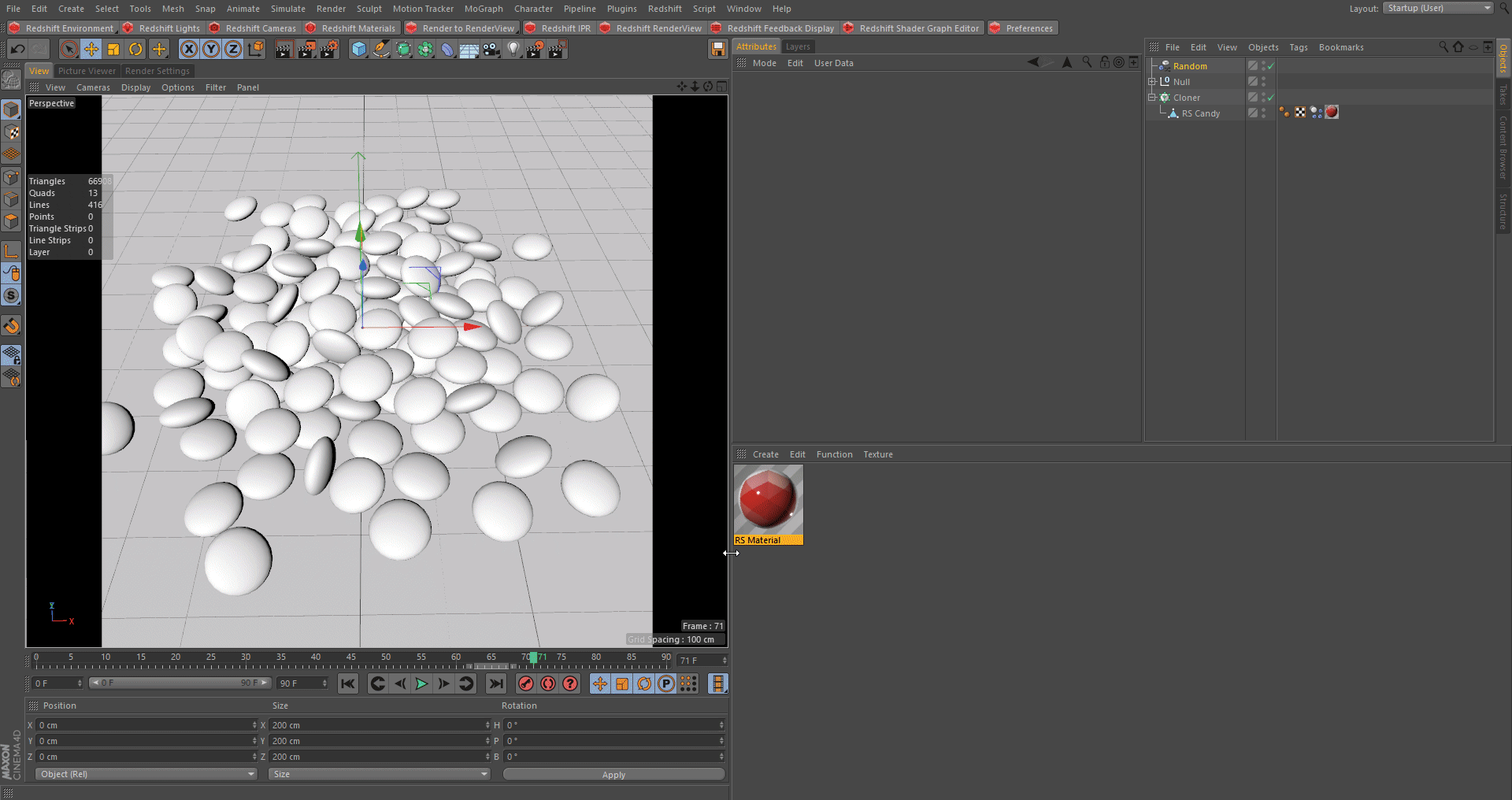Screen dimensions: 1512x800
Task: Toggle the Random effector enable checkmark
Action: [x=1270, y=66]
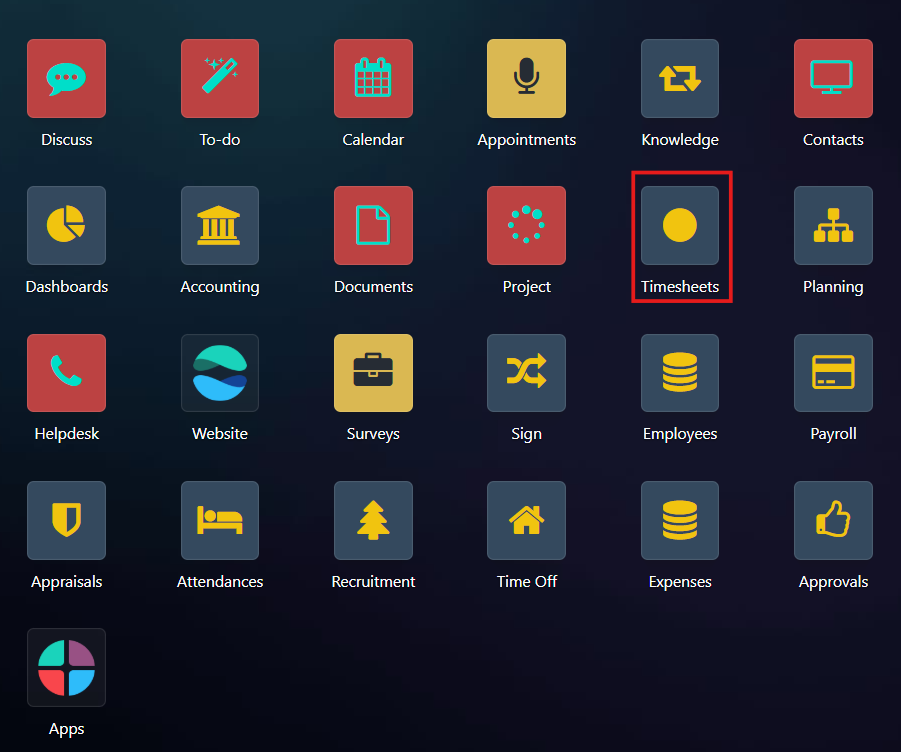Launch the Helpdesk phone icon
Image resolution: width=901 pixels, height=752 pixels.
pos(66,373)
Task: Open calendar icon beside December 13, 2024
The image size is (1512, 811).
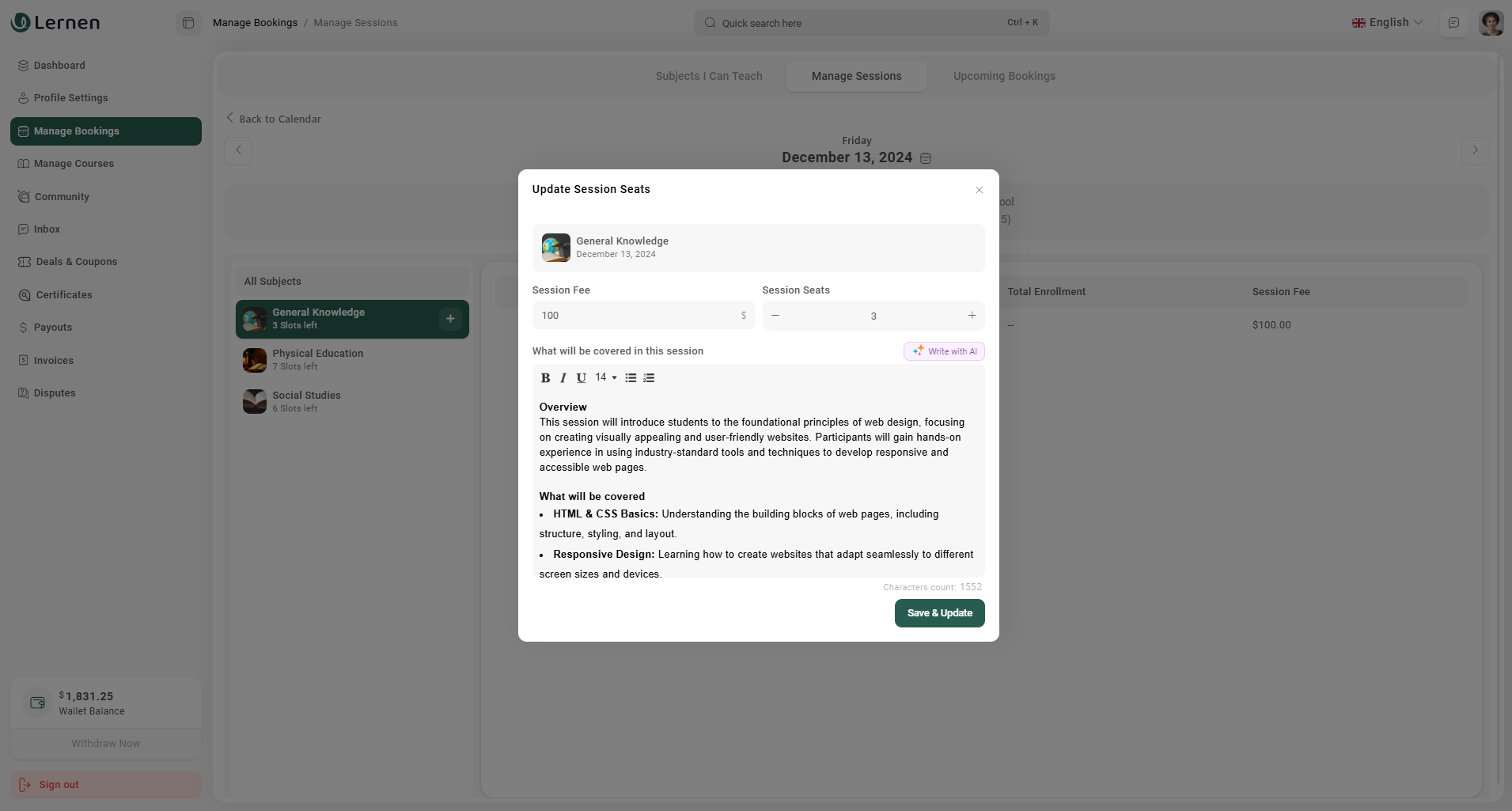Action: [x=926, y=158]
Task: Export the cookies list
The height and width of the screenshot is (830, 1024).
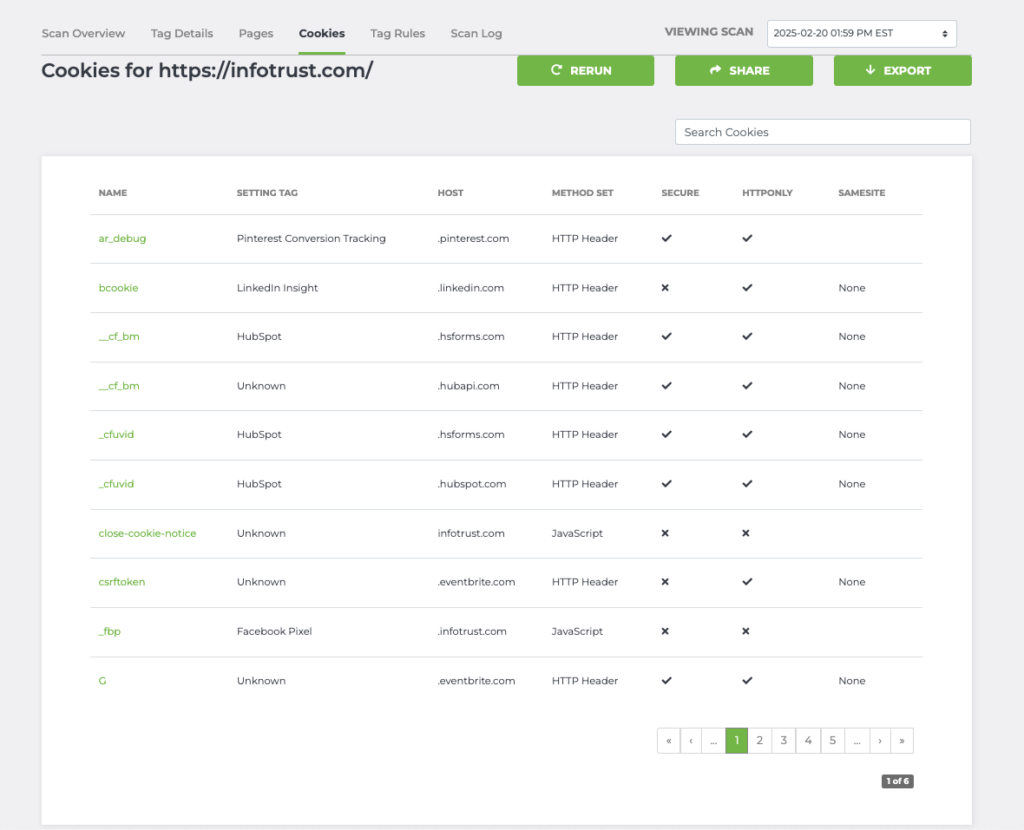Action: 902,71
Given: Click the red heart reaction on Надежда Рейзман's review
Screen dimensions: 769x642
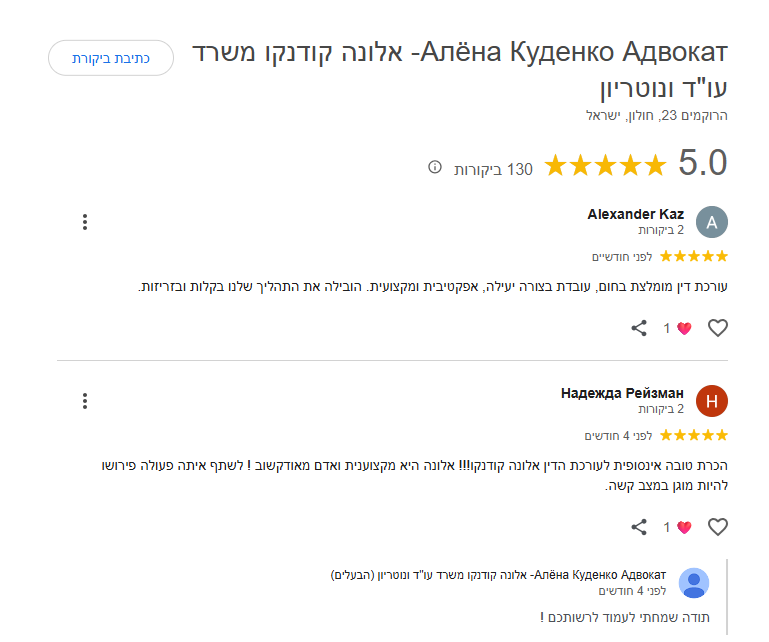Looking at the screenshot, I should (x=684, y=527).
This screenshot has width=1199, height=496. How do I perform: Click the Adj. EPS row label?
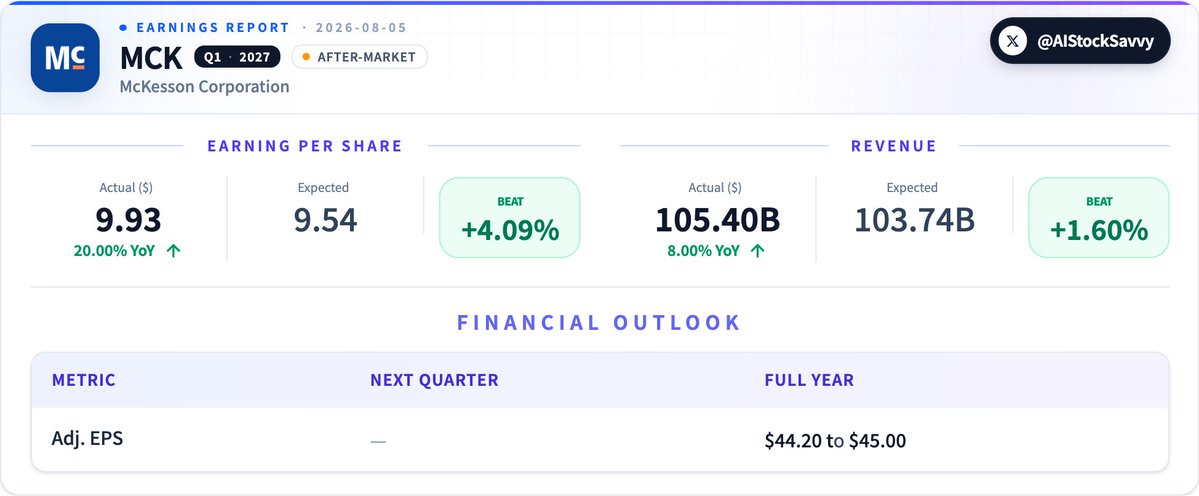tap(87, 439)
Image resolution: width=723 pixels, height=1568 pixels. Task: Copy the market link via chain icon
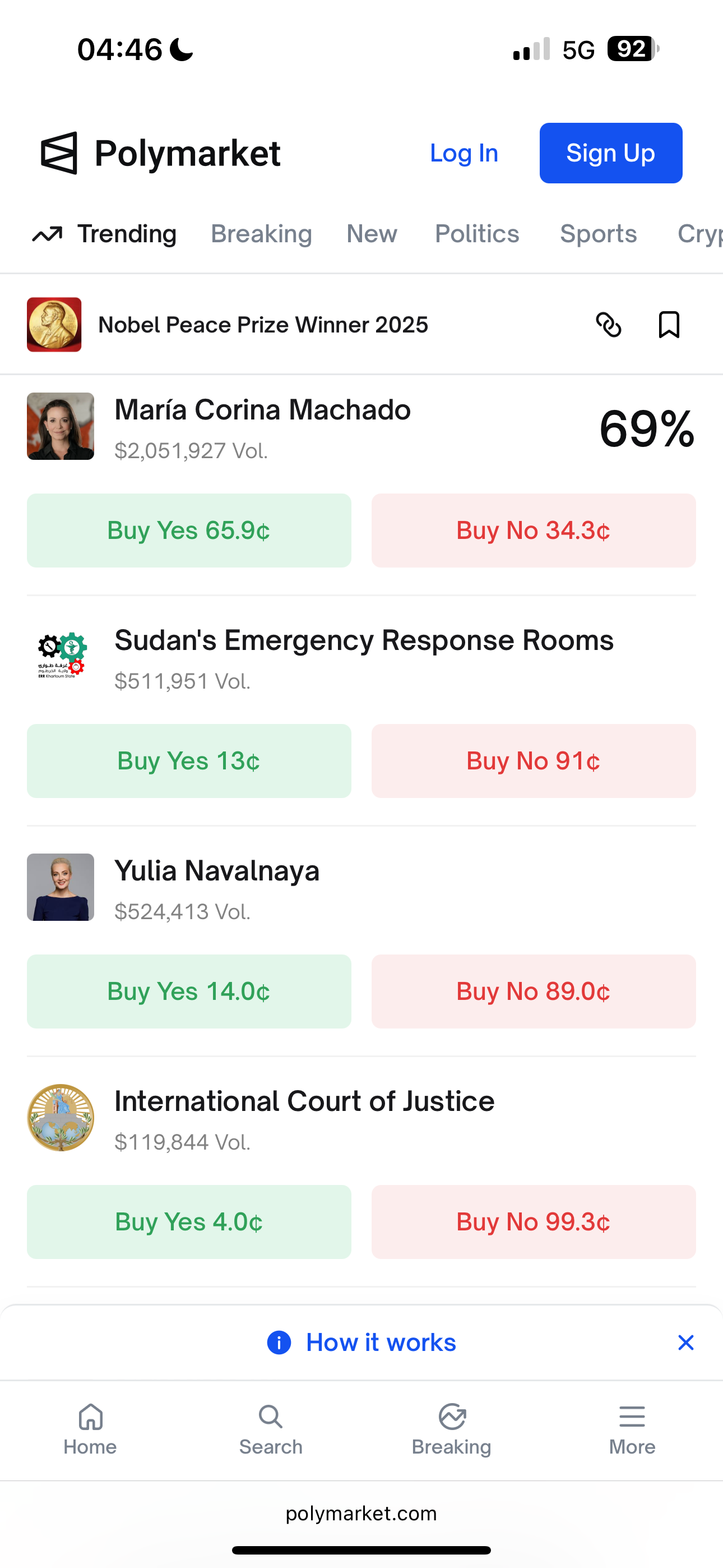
· · · ·
Exactly as written above, retype the lines starting at the one holding "Task: Open calendar" and ending at the one holding "Given: Click the", both included, but not the pictures.

● **Answer to the exercise**:
Task: Open calendar icon beside December 13, 2024
The image size is (1512, 811).
Action: [x=926, y=158]
Task: Export the cookies list
The height and width of the screenshot is (830, 1024).
Action: 902,71
Given: Click the red heart reaction on Надежда Рейзман's review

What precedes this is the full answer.